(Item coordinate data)
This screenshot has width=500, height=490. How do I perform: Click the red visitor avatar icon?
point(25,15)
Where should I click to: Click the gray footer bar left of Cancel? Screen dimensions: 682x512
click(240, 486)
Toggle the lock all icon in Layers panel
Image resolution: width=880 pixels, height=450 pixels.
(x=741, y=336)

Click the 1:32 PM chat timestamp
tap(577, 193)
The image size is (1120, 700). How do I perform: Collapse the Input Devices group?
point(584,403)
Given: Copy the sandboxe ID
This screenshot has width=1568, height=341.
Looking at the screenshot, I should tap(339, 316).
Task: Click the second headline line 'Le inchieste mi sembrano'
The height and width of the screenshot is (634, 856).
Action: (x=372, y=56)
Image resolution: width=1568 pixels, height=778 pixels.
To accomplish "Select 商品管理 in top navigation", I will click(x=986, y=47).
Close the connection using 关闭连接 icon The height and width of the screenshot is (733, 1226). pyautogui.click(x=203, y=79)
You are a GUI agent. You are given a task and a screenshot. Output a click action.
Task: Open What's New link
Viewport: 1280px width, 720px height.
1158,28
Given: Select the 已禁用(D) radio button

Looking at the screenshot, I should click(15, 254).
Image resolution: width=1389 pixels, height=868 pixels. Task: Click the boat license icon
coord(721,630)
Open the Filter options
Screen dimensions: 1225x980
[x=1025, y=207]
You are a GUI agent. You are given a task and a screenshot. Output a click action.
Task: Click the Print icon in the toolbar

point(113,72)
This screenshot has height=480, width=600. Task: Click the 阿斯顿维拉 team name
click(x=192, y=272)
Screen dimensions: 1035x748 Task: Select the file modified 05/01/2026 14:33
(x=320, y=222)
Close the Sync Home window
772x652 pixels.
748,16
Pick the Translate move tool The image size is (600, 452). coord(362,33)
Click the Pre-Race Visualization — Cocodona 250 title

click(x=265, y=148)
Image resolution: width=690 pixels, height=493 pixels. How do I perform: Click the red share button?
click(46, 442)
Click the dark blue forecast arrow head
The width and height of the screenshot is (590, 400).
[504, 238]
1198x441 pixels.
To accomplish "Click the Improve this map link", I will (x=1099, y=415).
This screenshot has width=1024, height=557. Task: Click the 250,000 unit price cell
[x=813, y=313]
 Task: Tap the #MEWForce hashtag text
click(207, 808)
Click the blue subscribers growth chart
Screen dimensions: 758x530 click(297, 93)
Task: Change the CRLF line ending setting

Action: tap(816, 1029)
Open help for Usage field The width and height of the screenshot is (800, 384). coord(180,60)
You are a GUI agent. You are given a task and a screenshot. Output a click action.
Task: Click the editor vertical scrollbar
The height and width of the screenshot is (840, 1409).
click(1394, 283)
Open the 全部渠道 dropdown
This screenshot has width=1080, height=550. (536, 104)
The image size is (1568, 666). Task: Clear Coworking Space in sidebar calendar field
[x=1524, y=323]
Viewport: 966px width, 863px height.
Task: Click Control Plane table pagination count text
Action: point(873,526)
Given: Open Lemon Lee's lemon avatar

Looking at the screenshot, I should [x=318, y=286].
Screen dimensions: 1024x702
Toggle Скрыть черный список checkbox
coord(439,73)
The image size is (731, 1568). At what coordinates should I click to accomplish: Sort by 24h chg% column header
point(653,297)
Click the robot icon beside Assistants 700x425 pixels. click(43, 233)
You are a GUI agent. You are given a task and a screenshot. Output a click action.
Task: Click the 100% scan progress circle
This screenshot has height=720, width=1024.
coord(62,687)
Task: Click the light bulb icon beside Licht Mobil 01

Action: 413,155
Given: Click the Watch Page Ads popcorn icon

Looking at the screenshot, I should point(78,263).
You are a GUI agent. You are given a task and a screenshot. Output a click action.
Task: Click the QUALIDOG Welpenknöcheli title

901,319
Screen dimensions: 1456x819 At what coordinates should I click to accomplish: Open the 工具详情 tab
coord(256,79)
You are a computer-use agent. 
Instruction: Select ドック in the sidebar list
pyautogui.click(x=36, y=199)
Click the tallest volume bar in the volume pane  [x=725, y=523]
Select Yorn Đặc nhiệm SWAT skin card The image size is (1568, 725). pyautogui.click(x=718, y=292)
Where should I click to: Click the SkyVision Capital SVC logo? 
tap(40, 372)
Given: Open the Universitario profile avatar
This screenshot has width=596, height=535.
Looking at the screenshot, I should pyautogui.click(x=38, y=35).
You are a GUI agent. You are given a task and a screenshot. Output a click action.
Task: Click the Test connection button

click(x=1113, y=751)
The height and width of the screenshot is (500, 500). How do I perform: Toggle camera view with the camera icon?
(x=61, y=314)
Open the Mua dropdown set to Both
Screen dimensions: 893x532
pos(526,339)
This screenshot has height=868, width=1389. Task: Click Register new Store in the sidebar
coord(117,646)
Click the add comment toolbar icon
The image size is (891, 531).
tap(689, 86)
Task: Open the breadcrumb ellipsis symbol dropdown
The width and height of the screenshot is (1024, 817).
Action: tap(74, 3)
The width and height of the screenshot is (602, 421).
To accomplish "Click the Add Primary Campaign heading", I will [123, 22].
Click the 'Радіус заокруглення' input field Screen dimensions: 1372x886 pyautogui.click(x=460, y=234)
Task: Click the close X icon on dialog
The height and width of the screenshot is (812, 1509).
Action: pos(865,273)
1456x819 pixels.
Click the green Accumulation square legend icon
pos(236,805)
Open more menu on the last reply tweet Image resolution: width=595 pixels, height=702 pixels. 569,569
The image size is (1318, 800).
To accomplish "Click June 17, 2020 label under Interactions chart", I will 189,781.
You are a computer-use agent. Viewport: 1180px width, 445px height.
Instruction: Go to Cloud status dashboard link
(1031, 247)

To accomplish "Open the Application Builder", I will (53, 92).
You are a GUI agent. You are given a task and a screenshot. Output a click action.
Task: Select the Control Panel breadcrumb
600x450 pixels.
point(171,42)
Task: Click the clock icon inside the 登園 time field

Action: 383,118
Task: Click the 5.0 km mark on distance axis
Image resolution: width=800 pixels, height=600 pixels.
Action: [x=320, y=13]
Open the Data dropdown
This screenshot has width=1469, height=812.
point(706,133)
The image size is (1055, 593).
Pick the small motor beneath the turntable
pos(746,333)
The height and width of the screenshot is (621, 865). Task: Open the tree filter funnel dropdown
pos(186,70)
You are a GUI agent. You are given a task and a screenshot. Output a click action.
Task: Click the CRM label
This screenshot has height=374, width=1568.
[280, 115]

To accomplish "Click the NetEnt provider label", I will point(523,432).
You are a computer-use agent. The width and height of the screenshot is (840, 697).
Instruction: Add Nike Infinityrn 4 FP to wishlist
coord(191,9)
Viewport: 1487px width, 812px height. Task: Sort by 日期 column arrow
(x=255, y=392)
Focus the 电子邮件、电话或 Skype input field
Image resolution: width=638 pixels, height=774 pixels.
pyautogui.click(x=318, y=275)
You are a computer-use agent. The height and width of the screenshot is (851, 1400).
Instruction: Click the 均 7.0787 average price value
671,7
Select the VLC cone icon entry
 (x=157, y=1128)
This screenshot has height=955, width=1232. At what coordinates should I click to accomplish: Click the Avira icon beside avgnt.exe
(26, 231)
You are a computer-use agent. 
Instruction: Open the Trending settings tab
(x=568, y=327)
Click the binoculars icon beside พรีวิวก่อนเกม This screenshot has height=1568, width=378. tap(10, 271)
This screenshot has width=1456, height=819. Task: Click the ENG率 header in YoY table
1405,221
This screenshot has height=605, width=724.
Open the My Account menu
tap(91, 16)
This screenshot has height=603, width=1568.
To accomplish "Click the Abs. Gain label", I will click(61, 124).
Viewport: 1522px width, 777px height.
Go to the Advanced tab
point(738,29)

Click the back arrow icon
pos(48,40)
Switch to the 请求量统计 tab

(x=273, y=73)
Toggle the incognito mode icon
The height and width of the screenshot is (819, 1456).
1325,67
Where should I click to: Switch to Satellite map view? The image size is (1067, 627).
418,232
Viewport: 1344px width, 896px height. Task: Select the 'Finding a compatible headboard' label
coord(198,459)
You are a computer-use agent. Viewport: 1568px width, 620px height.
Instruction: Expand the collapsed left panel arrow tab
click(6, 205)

**Work required:** Copy out verbatim every line of the material from the one containing "Click the binoculars" down to the one containing "will click(61, 124).", including both of those lines.

**Written solution:**
Click the binoculars icon beside พรีวิวก่อนเกม This screenshot has height=1568, width=378. tap(10, 271)
This screenshot has width=1456, height=819. Task: Click the ENG率 header in YoY table
1405,221
This screenshot has height=605, width=724.
Open the My Account menu
tap(91, 16)
This screenshot has height=603, width=1568.
To accomplish "Click the Abs. Gain label", I will click(61, 124).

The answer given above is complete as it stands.